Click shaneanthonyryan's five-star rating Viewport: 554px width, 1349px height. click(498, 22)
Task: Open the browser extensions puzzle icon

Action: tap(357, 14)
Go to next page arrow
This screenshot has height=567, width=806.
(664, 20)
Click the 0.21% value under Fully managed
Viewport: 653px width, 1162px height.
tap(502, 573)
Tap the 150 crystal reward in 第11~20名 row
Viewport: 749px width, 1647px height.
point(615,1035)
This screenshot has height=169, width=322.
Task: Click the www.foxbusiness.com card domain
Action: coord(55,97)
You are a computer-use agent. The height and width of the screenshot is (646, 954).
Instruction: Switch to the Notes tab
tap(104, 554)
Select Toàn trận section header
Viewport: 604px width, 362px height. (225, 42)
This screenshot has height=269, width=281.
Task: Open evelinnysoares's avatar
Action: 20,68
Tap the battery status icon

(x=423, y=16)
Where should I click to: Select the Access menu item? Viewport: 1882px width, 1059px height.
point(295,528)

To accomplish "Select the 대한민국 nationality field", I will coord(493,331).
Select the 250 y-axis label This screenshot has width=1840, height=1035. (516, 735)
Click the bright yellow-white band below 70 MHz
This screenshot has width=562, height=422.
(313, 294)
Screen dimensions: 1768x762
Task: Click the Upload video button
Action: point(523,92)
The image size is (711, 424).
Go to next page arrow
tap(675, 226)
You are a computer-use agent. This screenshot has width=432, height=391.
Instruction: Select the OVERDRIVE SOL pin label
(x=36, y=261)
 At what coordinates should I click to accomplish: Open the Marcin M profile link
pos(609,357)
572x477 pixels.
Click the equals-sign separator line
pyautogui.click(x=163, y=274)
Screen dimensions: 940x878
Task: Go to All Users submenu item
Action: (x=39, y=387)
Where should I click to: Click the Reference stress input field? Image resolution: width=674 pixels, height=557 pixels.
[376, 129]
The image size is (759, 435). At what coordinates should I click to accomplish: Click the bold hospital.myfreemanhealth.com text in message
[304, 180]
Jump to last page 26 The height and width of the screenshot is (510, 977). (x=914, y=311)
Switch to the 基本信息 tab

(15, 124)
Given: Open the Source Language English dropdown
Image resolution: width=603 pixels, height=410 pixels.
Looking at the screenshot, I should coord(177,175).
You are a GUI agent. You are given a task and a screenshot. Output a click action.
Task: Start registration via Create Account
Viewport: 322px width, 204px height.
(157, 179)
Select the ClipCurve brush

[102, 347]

|---|

Look through the data above for the word "agent". Report each line where it occurs.

You are a computer-use agent. The height and width of the screenshot is (646, 954).
You are a computer-use agent. This screenshot has width=432, height=391.
You are a GUI agent. You are given a task and a screenshot. Output a click action.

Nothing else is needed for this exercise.